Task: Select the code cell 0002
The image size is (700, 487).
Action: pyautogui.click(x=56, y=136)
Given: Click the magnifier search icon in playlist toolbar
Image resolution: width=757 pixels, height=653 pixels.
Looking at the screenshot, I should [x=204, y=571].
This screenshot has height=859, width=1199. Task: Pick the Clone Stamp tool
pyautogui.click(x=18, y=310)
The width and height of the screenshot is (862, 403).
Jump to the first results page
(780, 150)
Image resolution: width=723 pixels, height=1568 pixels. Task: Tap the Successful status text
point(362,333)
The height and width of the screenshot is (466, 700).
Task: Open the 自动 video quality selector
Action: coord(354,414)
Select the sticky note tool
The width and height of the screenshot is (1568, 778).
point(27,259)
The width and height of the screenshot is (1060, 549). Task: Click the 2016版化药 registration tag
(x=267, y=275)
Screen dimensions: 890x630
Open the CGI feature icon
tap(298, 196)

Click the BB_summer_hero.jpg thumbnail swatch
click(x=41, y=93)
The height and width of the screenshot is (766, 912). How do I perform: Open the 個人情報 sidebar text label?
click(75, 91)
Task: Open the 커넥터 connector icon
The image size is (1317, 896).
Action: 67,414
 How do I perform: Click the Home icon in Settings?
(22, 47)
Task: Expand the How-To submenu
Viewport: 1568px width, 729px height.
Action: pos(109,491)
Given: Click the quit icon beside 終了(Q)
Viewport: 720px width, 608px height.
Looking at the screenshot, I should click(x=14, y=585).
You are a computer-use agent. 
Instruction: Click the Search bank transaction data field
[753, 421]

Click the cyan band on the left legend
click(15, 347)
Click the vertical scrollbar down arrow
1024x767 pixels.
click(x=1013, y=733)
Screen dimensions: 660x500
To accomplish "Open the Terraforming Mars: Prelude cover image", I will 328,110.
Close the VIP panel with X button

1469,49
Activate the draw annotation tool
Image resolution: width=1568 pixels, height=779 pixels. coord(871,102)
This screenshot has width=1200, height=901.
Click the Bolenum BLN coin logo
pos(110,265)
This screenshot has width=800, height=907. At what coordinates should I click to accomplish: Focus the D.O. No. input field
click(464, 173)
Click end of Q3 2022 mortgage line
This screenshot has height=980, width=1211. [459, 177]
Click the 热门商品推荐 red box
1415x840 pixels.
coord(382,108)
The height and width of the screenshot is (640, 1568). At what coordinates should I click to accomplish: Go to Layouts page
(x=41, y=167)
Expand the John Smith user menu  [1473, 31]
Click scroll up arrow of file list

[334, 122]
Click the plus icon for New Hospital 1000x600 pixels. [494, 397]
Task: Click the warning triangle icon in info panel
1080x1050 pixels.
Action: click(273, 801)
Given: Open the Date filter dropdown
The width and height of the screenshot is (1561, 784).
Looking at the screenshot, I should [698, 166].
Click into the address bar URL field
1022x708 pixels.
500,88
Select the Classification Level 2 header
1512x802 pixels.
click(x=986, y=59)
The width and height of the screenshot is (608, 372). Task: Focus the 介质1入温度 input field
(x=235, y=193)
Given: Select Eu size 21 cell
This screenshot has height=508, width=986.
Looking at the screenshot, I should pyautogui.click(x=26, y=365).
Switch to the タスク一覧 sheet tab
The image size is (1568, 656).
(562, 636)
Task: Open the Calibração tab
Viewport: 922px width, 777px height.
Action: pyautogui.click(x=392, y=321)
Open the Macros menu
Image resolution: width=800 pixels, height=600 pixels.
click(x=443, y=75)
--------------------------------------------------
Rewrite the lines from the one containing "Given: Click the quit icon beside 終了(Q)" through the one containing "click(15, 347)", swapping "cyan" for "magenta" and leaving everything else unchanged.

## EXERCISE SOLUTION
Given: Click the quit icon beside 終了(Q)
Viewport: 720px width, 608px height.
Looking at the screenshot, I should click(x=14, y=585).
You are a computer-use agent. 
Instruction: Click the Search bank transaction data field
[753, 421]

Click the magenta band on the left legend
click(15, 347)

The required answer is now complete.